In an early episode of The West Wing entitled Dead Irish Writers, White House senior staffer Sam Seaborn battles a US senator at the request of his old physics professor over a major scientific project that has lost Congressional funding. It was something called the Super Conducting Super Collider.

For all these years, I had thought it strange that a series whose storylines were so politically authentic should include a subplot of such science fiction mumbo-jumbo.

Until now that is. Tomorrow, an extraordinary experiment takes place in a 17-mile long tunnel under Jura Mountains just outside Geneva.

Scientists will try to recreate the Big Bang by crashing sub-atomic particles into each other at the speed of light. It all happens in the Large Hadron Collider which has cost £3.5 billion to build, of which Britain has chipped in £500 million.

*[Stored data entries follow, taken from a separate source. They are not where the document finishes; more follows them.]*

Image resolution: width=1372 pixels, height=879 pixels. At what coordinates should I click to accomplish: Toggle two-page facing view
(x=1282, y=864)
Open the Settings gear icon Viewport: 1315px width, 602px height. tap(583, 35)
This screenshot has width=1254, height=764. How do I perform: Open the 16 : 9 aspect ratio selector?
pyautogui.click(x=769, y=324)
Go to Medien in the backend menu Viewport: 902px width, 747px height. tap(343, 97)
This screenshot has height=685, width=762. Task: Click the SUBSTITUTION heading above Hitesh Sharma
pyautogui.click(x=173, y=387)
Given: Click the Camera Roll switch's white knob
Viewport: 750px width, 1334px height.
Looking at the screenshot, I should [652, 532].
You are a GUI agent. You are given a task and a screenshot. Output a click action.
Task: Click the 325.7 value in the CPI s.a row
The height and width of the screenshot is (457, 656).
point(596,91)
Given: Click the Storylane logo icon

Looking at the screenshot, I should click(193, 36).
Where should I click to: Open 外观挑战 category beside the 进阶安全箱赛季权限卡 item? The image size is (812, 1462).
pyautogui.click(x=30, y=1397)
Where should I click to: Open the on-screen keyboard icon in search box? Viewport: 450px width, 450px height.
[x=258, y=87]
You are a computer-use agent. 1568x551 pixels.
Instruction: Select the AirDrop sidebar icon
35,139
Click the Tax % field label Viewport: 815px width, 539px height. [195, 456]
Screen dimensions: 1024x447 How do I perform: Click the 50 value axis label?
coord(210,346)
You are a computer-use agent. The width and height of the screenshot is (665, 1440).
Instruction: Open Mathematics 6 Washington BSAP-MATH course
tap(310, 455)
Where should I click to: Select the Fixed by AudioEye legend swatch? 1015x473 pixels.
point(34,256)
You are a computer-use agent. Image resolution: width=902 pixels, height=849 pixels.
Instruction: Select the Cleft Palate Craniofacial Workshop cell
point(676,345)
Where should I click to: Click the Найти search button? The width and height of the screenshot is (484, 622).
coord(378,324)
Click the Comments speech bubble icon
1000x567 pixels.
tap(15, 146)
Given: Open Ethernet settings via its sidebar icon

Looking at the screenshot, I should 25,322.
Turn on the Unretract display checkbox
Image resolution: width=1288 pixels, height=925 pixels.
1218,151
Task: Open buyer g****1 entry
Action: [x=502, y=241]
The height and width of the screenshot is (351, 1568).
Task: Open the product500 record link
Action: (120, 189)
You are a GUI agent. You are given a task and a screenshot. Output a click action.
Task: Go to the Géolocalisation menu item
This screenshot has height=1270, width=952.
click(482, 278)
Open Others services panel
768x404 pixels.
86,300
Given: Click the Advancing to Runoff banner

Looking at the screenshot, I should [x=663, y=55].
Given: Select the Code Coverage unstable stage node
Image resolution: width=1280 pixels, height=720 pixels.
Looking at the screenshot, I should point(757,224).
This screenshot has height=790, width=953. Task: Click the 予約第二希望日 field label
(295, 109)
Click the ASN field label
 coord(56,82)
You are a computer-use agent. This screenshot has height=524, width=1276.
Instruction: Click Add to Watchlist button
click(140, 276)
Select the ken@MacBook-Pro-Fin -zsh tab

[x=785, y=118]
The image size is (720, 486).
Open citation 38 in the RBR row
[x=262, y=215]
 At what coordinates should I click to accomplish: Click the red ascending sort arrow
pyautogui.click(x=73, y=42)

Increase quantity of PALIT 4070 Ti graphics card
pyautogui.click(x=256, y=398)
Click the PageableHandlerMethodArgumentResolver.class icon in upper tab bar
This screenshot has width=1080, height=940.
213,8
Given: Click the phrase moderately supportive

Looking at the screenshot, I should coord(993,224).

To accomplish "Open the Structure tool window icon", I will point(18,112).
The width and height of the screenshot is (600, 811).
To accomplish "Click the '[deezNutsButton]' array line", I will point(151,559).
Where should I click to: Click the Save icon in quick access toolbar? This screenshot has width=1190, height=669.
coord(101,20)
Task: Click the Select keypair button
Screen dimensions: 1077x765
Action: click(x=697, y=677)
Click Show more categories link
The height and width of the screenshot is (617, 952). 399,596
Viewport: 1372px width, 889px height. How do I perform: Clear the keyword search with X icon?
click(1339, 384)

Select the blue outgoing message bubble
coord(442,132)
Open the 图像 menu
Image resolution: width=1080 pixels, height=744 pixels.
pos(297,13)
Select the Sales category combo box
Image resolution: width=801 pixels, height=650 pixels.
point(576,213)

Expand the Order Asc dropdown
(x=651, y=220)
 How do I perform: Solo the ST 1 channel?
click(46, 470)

For some critics that's too much for something that will not have any guaranteed outcome.

A high price for the luxury of knowledge when that kind of money could buy so much in tangible results, especially when tens of millions of people can't afford a bag of rice.

I am inclined to support the scientific theory that the experiment, though having no immediate practical outcome, may constitute a giant step forward to unlocking the unknown in areas like medicine and the global environment.

Then again, if the doomsayers are right, a re-run of the Big Bang could destroy the planet.

So by Thursday we may have nothing to worry about. Ever again.